Unified Agenda of new regulations only tells part of the story.
The recently published Unified Agenda of federal regulatory activity shows a total of 136 regulations that are “economically significant” – that is, those that will have an impact of $100 million or more.
Out of these 136 active rulemakings still at the pre-rule, proposed rule, or final rule stages of development, the Agenda lists specific authorizing legislation for forty-two. The Affordable Care Act (ACA) received ten mentions, while agencies cited Dodd-Frank, the Wall Street reform legislation, as the authorizing authority for four pending rules.
For those health care regulations under the ACA that have advanced far enough along in the rulemaking process to have generated agency cost estimates, the rules would impose up to $3.3 billion in combined costs and more than 580,000 in combined paperwork burden hours.
The most significant ACA regulation on tap for 2013 will address benefit and payment parameters and would require health issuers to incur “administrative and hardware costs.” Likewise, states complying with the law would incur similar burdens. Agency analysts have concluded that at least when issuers of health insurance do not receive compensating payments from the federal government to cover these burdens, the insurers “could pass on to beneficiaries through premium increases.”
Taking a look at the four pending Dodd-Frank regulations listed in the Agenda, three of these rules could impose more than 1.4 million paperwork burden hours and $101 million in costs combined. One Dodd-Frank regulation addressing fees for large bank holding companies does not have available cost-benefit information listed. However, according to the White House, the measure will collect fees on financial institutions with assets of $50 billion or greater in order fund the new Office of Financial Research, the Financial Stability Oversight Council, and the Federal Deposit Insurance Corporation.
Additional economically significant rules under Dodd-Frank are likely underway, but the Unified Agenda excludes cost information for the independent agencies that are implementing the financial reform law. Until independent agencies produce detailed regulatory impact analyses, these regulatory totals should be viewed as a floor, not a ceiling, for pending activity.
For example, we know that the Volcker rule, scheduled for publication in January, will likely impose more than 6 million paperwork burden hours, but it does not appear in the Agenda as a significant regulation. Annual stress test rules, Basel III capital margins, and standards for remittance transfers are also notable Dodd-Frank regulations scheduled for 2013, but are not covered under Executive Order 12,866.
Beyond discerning the legislative triggers that drive new regulatory activity, what can the recent Unified Agenda tell us about the business sectors that are most likely to be affected in 2013 by rules that are in the pipeline? A general answer can be gleaned by looking at the sections of the Code of Federal Regulations (CFR) that will be affected by the new rules, as each of the CFR’s fifty titles approximately represents a different sector of the economy.
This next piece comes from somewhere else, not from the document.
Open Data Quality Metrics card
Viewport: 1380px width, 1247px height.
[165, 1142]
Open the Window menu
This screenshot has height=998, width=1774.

Of the 136 economically significant regulatory actions in the latest agenda, Title 7 (Agriculture), recorded the most citations: 15 rules. However, these economically significant agricultural proposals do not always translate into true regulatory burdens, as many of them merely transfer money from the federal government to another entity.
Other sections of the CFR affected include Title 40, on the Environment, which had ten citations, and Title 42, on Public Health. Both EPA and the Department of Energy are likely to publish regulations in 2013 with economic impacts in the billions of dollars.
Of course, the designation of rules as “economically significant” and the summary information in the Unified Agenda only tells part of the story on the burdens of new regulation. As the saying goes, the devil is in the details.